* SUPPLIED RECORDS *
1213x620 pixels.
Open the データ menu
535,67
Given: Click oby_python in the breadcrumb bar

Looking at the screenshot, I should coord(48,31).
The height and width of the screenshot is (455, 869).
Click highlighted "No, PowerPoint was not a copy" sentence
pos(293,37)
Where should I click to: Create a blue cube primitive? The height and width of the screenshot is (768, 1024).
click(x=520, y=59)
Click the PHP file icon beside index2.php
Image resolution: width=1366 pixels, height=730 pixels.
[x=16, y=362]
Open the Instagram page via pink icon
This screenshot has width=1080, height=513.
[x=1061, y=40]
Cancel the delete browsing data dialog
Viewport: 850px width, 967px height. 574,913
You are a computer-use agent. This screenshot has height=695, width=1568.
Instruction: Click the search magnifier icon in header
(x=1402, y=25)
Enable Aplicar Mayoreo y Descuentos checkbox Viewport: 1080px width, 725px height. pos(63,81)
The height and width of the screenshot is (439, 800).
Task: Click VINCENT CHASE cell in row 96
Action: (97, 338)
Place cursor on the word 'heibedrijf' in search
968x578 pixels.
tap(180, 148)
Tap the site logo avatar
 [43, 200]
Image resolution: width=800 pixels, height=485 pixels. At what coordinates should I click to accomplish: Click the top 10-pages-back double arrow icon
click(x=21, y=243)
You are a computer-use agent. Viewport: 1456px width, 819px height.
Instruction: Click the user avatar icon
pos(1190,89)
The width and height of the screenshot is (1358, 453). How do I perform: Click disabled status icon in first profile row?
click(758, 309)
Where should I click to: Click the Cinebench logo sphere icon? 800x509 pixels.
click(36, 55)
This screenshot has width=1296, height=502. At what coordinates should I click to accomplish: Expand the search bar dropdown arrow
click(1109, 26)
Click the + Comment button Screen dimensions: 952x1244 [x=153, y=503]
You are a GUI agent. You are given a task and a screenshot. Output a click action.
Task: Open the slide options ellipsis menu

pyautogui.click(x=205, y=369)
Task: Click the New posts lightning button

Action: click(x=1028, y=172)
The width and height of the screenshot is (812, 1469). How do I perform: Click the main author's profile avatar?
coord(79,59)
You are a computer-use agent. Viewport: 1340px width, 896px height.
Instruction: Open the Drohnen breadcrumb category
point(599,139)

* ASSIGNMENT *
Quote all the records exactly, please, leaving none out.

* ANSWER SPACE *
1213x620 pixels.
Open the データ menu
535,67
Given: Click oby_python in the breadcrumb bar

Looking at the screenshot, I should coord(48,31).
The height and width of the screenshot is (455, 869).
Click highlighted "No, PowerPoint was not a copy" sentence
pos(293,37)
Where should I click to: Create a blue cube primitive? The height and width of the screenshot is (768, 1024).
click(x=520, y=59)
Click the PHP file icon beside index2.php
Image resolution: width=1366 pixels, height=730 pixels.
[x=16, y=362]
Open the Instagram page via pink icon
This screenshot has width=1080, height=513.
[x=1061, y=40]
Cancel the delete browsing data dialog
Viewport: 850px width, 967px height. 574,913
You are a computer-use agent. This screenshot has height=695, width=1568.
Instruction: Click the search magnifier icon in header
(x=1402, y=25)
Enable Aplicar Mayoreo y Descuentos checkbox Viewport: 1080px width, 725px height. pos(63,81)
The height and width of the screenshot is (439, 800).
Task: Click VINCENT CHASE cell in row 96
Action: (97, 338)
Place cursor on the word 'heibedrijf' in search
968x578 pixels.
tap(180, 148)
Tap the site logo avatar
 [43, 200]
Image resolution: width=800 pixels, height=485 pixels. At what coordinates should I click to accomplish: Click the top 10-pages-back double arrow icon
click(x=21, y=243)
You are a computer-use agent. Viewport: 1456px width, 819px height.
Instruction: Click the user avatar icon
pos(1190,89)
The width and height of the screenshot is (1358, 453). How do I perform: Click disabled status icon in first profile row?
click(758, 309)
Where should I click to: Click the Cinebench logo sphere icon? 800x509 pixels.
click(36, 55)
This screenshot has width=1296, height=502. At what coordinates should I click to accomplish: Expand the search bar dropdown arrow
click(1109, 26)
Click the + Comment button Screen dimensions: 952x1244 [x=153, y=503]
You are a GUI agent. You are given a task and a screenshot. Output a click action.
Task: Open the slide options ellipsis menu

pyautogui.click(x=205, y=369)
Task: Click the New posts lightning button

Action: click(x=1028, y=172)
The width and height of the screenshot is (812, 1469). How do I perform: Click the main author's profile avatar?
coord(79,59)
You are a computer-use agent. Viewport: 1340px width, 896px height.
Instruction: Open the Drohnen breadcrumb category
point(599,139)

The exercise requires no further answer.